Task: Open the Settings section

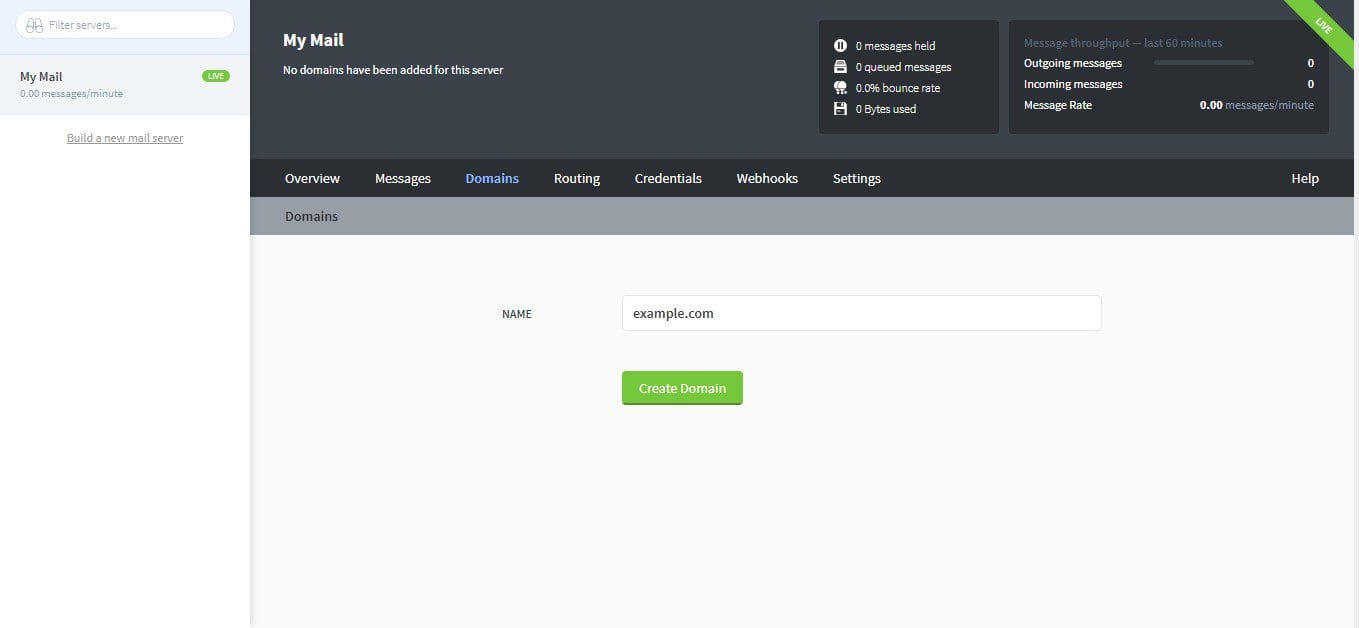Action: pos(856,178)
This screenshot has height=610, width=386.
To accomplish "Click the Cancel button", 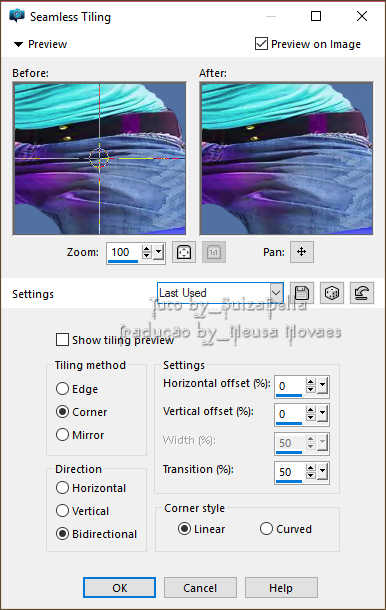I will tap(200, 587).
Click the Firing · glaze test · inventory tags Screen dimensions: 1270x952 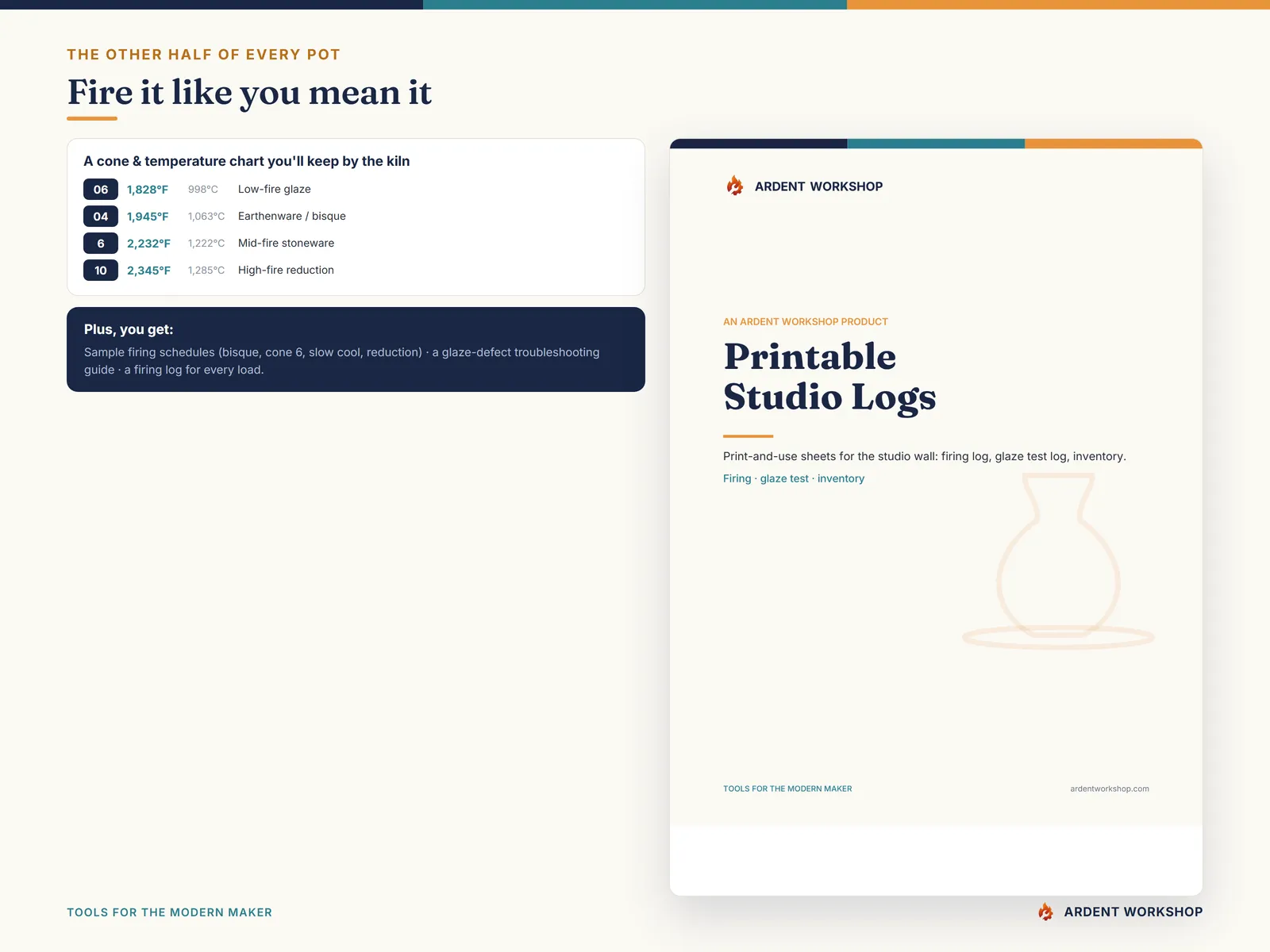click(x=794, y=478)
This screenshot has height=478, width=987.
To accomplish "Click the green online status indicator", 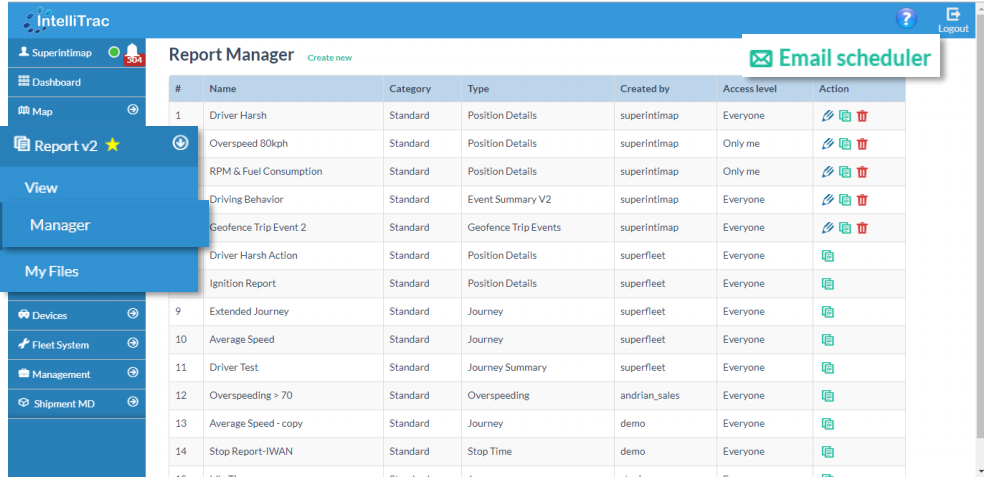I will [113, 52].
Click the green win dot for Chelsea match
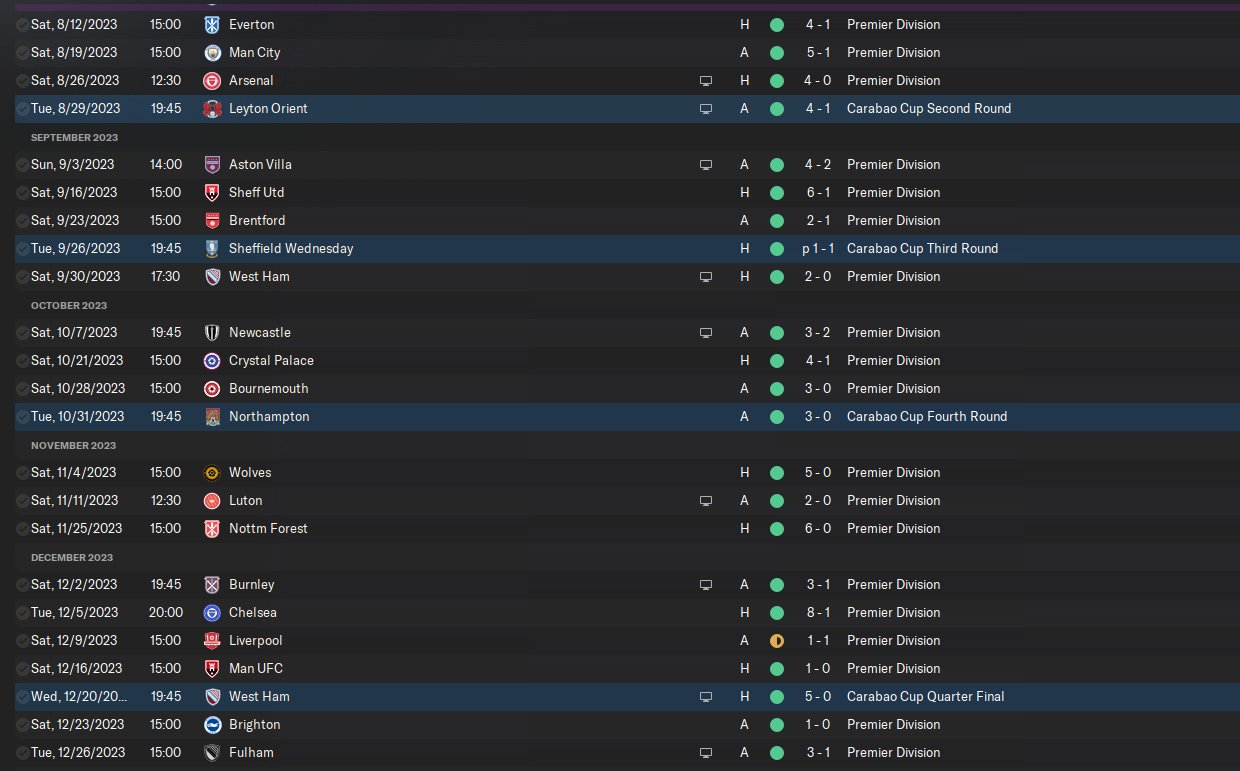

__What to do__
Check each line of the entries above, and show every one holding the word "screenshot".

__Completed exercise__
This screenshot has height=610, width=386.
This screenshot has height=478, width=987.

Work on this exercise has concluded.